LangSmith is tightly coupled to LangChain. AeneasSoft works with any framework.

python# Before (LangSmith):
import os
os.environ["LANGCHAIN_TRACING_V2"] = "true"
os.environ["LANGCHAIN_API_KEY"] = "ls_..."
# Only works with LangChain

# After (AeneasSoft):
import agentwatch
agentwatch.init()
# Works with LangChain, CrewAI, raw OpenAI, httpx, any framework

From Helicone

Helicone requires routing all traffic through a proxy (single point of failure). AeneasSoft runs in-process.

python# Before (Helicone):
client = OpenAI(
    base_url="https://oai.helicone.ai/v1",  # Proxy SPOF
    default_headers={"Helicone-Auth": "Bearer sk-..."}
)

# After (AeneasSoft):
import agentwatch
agentwatch.init()
client = OpenAI()  # Direct connection. No proxy. No SPOF.

Troubleshooting & FAQ

No traces appearing in the dashboard?

1. Check that the backend is running: curl http://localhost:3001/health
2. Ensure agentwatch.init() is called before any LLM calls.
3. Check that your SDK version is up to date: pip install --upgrade aeneas-agentwatch

CircuitBreakerException raised unexpectedly?

Check your threshold configuration. budget_per_hour is cumulative over a rolling 1-hour window. Use agentwatch.get_state() to see current values. Set block_on_threshold=False to switch to alert-only mode.

Cost shows $0.00 for all traces?

The SDK needs token counts from the API response to calculate cost. Ensure you're using a supported model (20+ models tracked). Unknown models use a default rate of $1.00/$2.00 per 1M tokens.

Does it work with async code?

Yes. Both sync and async clients are patched (OpenAI, AsyncOpenAI, httpx.AsyncClient, aiohttp). Context propagation uses ContextVar for async safety.

Does it add latency to my LLM calls?

Negligible. The interceptor adds ~0.1ms overhead per call (threshold check + span recording). No network proxy, no extra HTTP hop.

Can I use it in production?

Yes. Thread-safe (Lock-protected), memory-capped (deque maxlen=10,000 per monitor ≈ 240KB RAM), and battle-tested with CI on every push.

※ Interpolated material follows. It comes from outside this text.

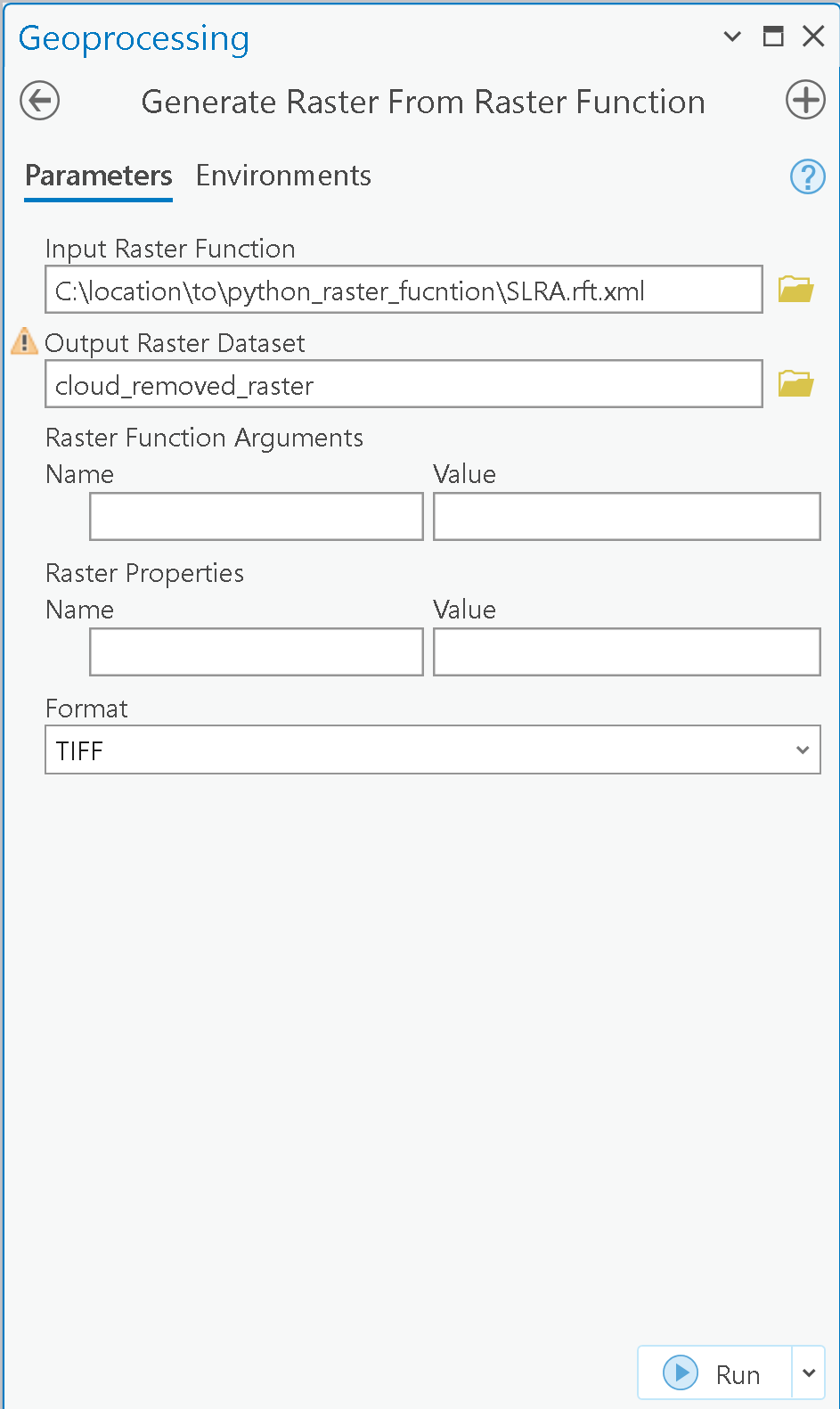This screenshot has height=1409, width=840.
Task: Run the geoprocessing tool
Action: click(x=714, y=1373)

How do I disable it temporarily?

Don't call agentwatch.init(). The SDK only activates when init() is explicitly called. No environment variable side effects.

Honest Boundaries

We believe transparency about limitations builds more trust than hiding them.

What we do well

  • Non-streaming LLM calls: 100% accurate capture
  • In-process interception with zero network latency
  • Circuit breaker with Safe Pause & Resume state machine
  • Cost tracking for 20+ models with current list prices

What we don't do (yet)

  • Prompt management / versioning
  • A/B testing / evaluation pipelines
  • Streaming: individual chunks not captured (Q3 2026)
  • Cost: batch API, cached tokens, fine-tuned model rates
  • Multi-process central configuration

Monkey-patching disclaimer

We modify HTTP library internals at runtime. We test against pinned library versions and ship SDK updates within 48 hours of breaking changes upstream.